Kooyaniskatsi is an explosion of all the sensations that the wild man feels during his exodus from the countryside to the city, the artisan claiming his place, his ever-present land has left a mark on his being. Traditional female silhouettes that carve bodies that feel subjected to constant stress, volumes that suffocate and that suddenly burst into a cry for freedom. Nature is the beginning of everything and therefore we must return to it, to eco-printing, to natural fibres, to reusing, etc. Tapestries, braiding, brocade, embroidery, etc. Original artisan processes are replaced by machines. My goal is to demonstrate that a step back can be a step forward.
Aleix Diaz
The Arcadia Circles is an ode to sport and a city that has seen me grow, Barcelona. A concept divided into 4 fictional stories that narrate my evolution as a person and at the same time the evolution of the city. The development of the collection, like the concept, follows a non-linear structure. Sometimes you have to know the past and the future well, to be able to advance in the present. The collection combines brushstrokes of sportswear, tech-wear and streetwear, with super oversize volumes, and cuts inspired by the architecture of the city. It also highlights the contrast between technical fabrics, knitted leather and knit. I also introduce fabrics that are out of the ordinary in fashion, like canvas and 3D fabrics.
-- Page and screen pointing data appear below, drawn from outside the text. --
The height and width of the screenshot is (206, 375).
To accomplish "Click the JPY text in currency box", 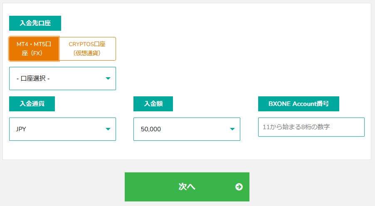I will coord(21,129).
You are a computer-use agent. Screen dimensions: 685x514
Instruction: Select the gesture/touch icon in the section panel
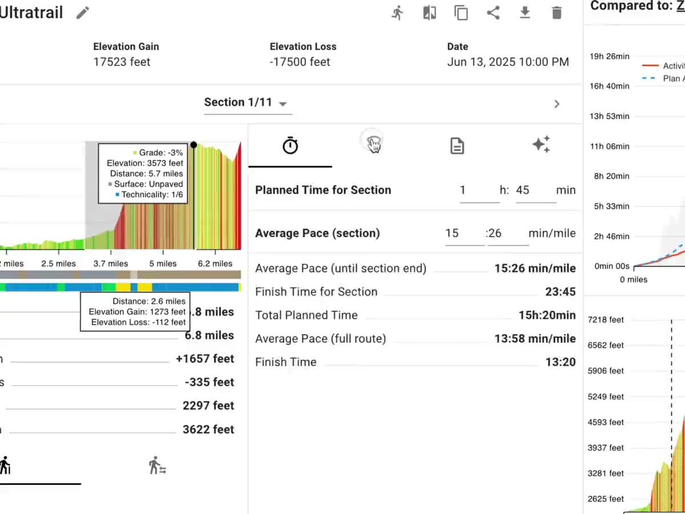click(373, 142)
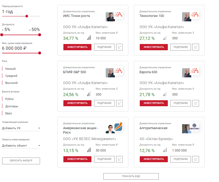This screenshot has width=219, height=182.
Task: Add Технологии 100 to comparison list
Action: pyautogui.click(x=196, y=47)
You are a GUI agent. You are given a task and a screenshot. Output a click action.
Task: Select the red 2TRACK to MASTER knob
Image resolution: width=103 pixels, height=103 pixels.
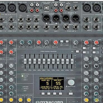(39, 43)
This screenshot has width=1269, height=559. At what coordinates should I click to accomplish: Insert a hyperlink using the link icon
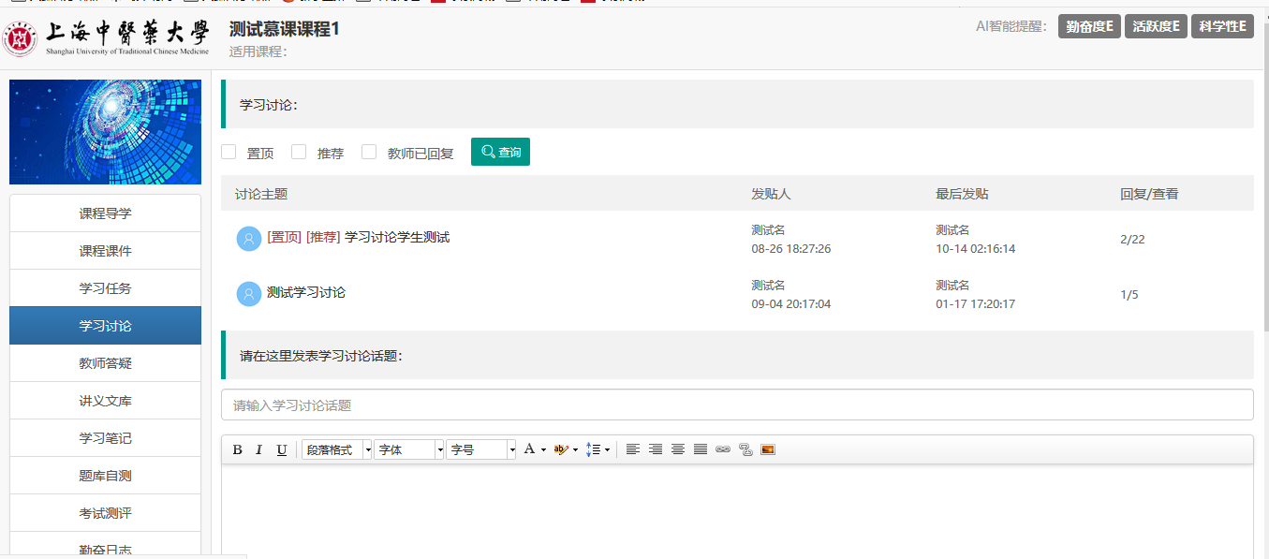pyautogui.click(x=723, y=449)
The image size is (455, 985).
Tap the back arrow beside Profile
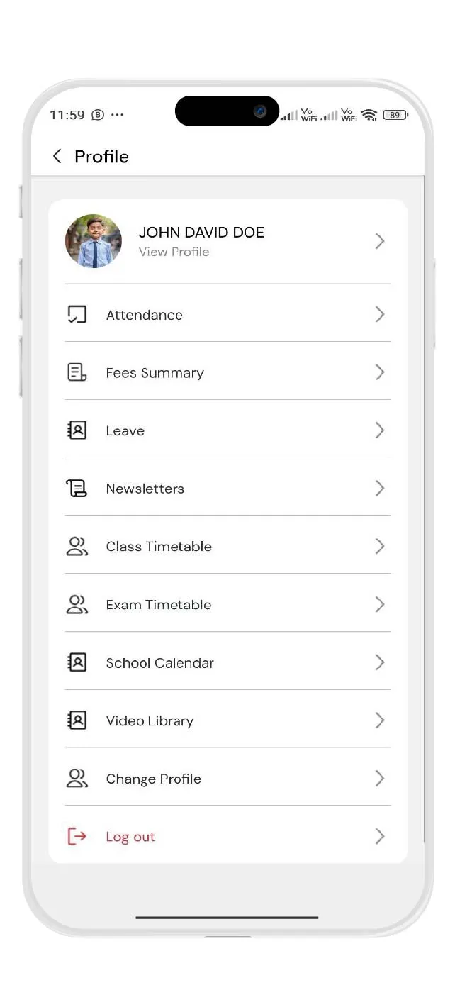click(57, 157)
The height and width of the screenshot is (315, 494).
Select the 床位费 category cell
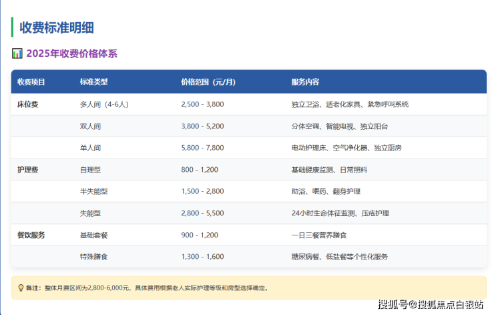point(27,104)
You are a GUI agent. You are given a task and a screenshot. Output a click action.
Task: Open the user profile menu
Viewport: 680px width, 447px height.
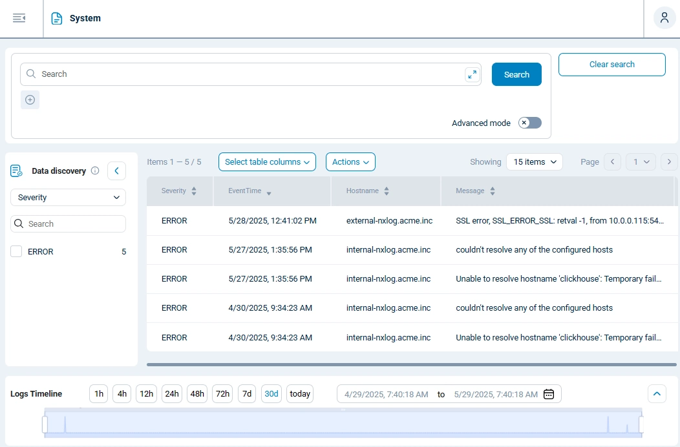(664, 17)
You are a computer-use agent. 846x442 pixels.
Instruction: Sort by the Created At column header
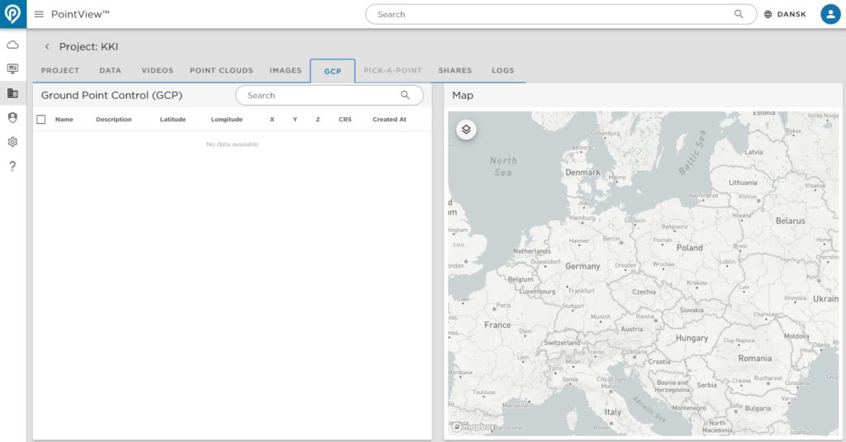click(389, 120)
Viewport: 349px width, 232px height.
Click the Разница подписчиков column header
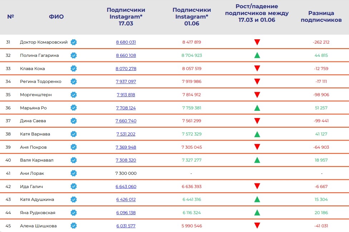321,17
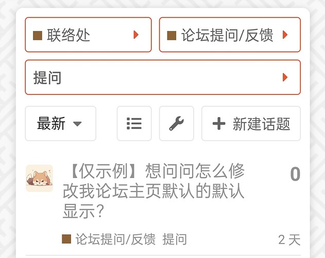Image resolution: width=325 pixels, height=258 pixels.
Task: Click the 提问 tag under topic
Action: click(175, 239)
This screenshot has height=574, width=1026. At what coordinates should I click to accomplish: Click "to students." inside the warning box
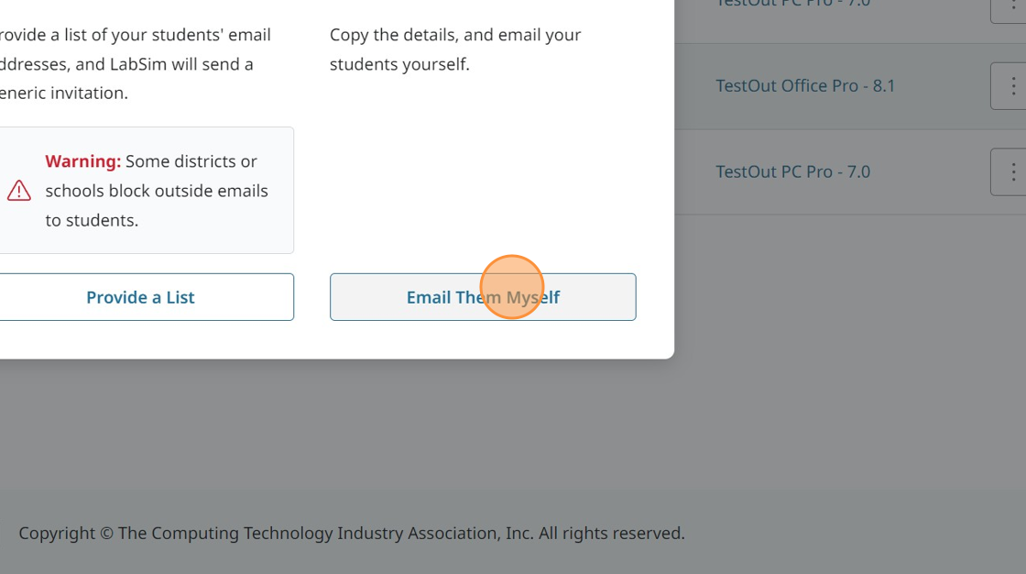pyautogui.click(x=92, y=220)
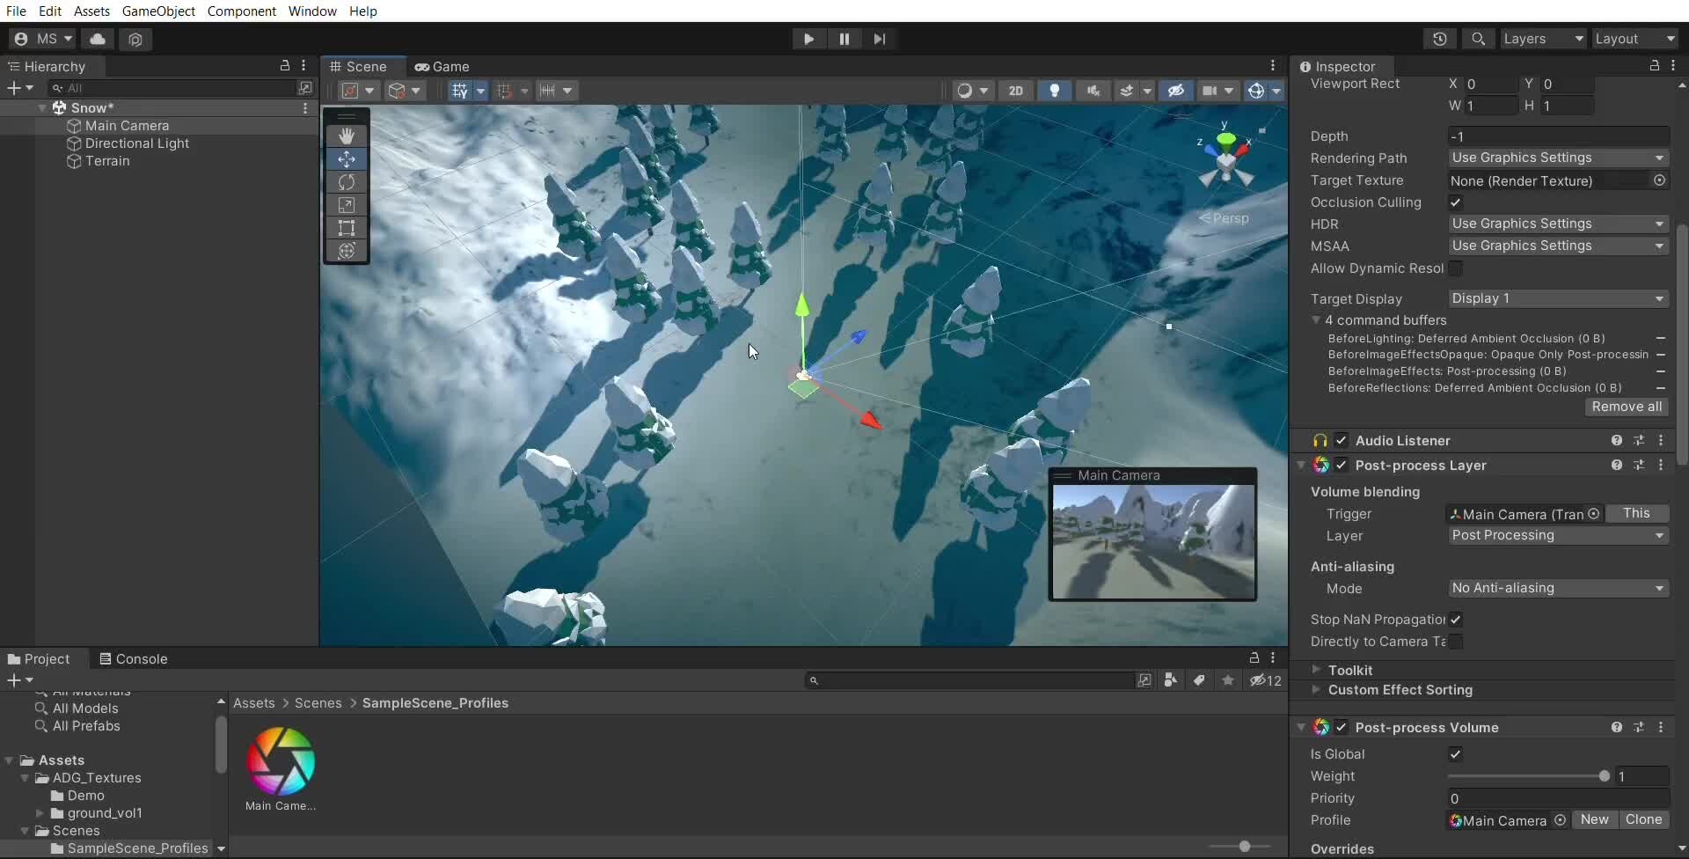Open the GameObject menu
1689x859 pixels.
pos(158,11)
For the finishes, I have used technical and industrial elements, such as aluminium chains, Thermo retractable tubes, waterproof zippers, vinyl, snap buttons, among many others. The collection is dominated by a range of blacks and greys, which I mix with derivatives of the colour palette of the Olympic rings: red, blue, green and yellow. You can also perceive a series of patterns and graphics made by me inspired by the 90's aesthetic, my favourite time. In the prints, you can glimpse Cobi, the mascot of the Barcelona'92 Olympic Games. I have inserted into my garments logos inspired by the clothing worn by athletes both on and off the track. The result of this combination of elements is a contemporary and avant-garde collection, with a parallel universe behind, where you can see symbolism and references to the four stories. Welcome to the Arcadia circles.